The fierce unwelcomingness of the untamed land is not far from the edge of the works of Man, not far beyond the edge of the trail or outside the light-circle of the camp cabins. The woods are dark, and deep, and they seem to remember the times before the firstcomers ventured up from the strand line eyes wide with the fear of the forests; panic fear, the terror of the gods of the twilight under the boughs.
The land was settled, and logged, generations ago. All along the road north from the central valley, in the little hollows along the great water to the east are the remnants of the little logging towns still lingering on after the great days of the caulks and the timber fellers have passed away.
If you stay on Railroad Avenue you might mistake the place for a solid little rural community. But venture too far off the main street and you come across the sad remains of what once was; the shuttered shops and sagging little houses long past the day they should have been painted and roofed. The plain brick woodworker's union hall is empty and stares out on the broken street with its glass eyes hollow and haunted at the way of life that has passed away in the last of its lifetime.
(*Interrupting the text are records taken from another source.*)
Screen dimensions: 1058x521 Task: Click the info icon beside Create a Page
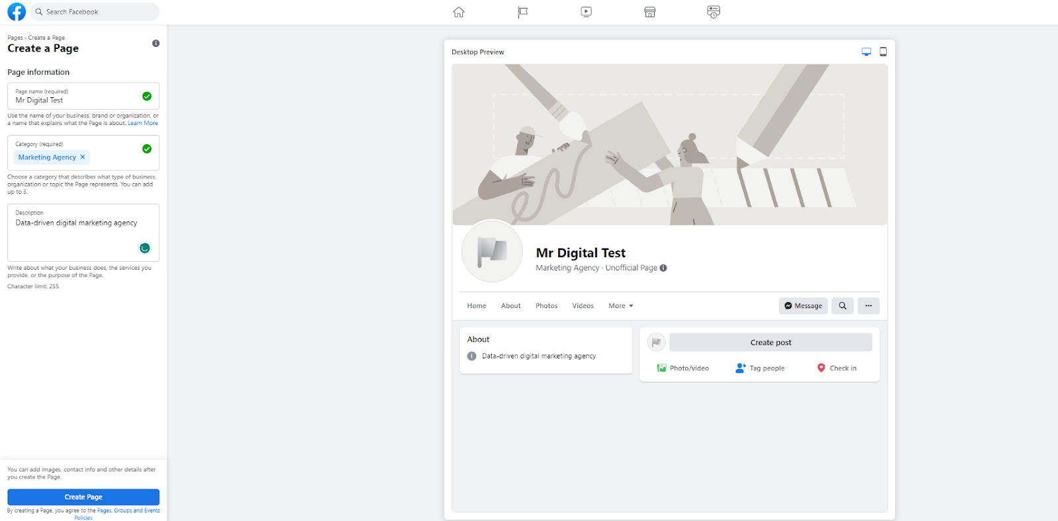pos(156,44)

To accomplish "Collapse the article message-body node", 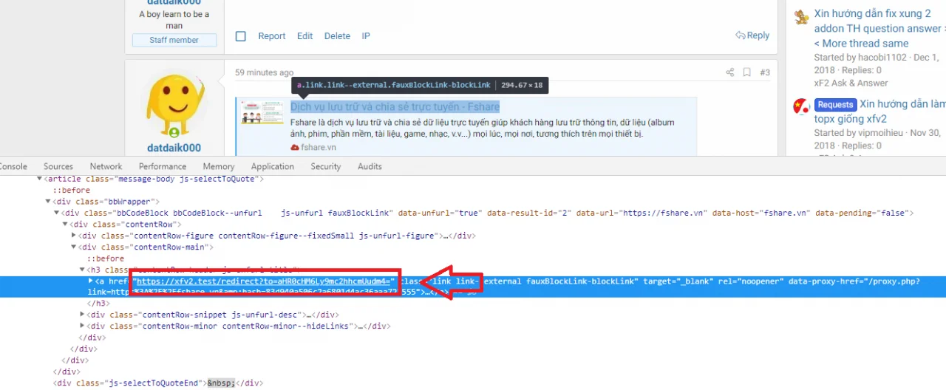I will click(40, 179).

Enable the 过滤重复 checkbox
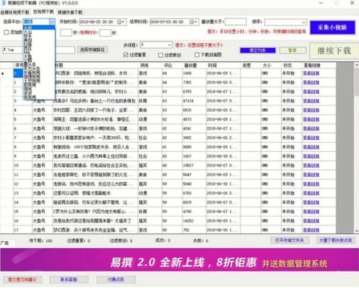click(126, 55)
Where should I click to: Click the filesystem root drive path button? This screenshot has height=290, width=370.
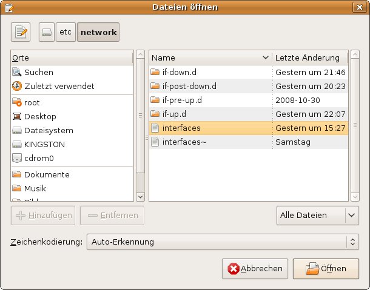tap(46, 33)
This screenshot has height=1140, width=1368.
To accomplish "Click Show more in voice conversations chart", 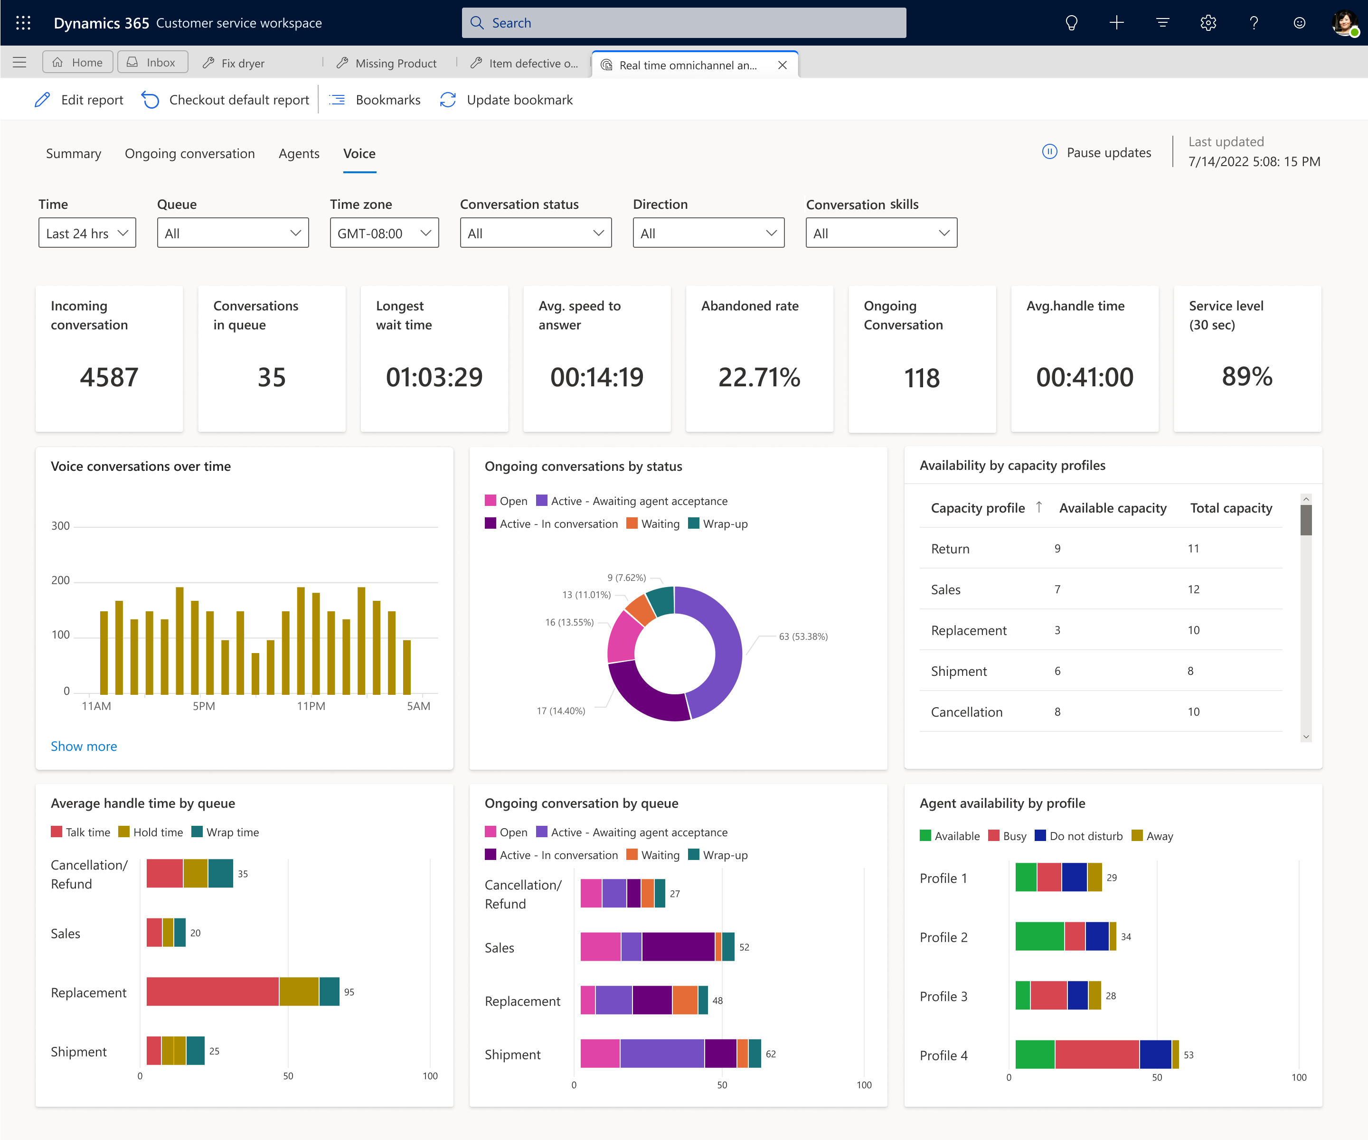I will click(x=85, y=746).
The pickups are getting old and haven't been replaced with newer models. The clothes are looking slightly dingy and frayed. The only things shiny and new are, viciously, the "Mitt Romney" campaign signs, as if the plutocratic candidate would be caught dead in the dying mill town except to drum up votes and hoo-raw the rubes for pocket change. The locals don't seem to get the irony; they are sincere and rough-edged in their belief that the man with the overseas bank account will be their champion.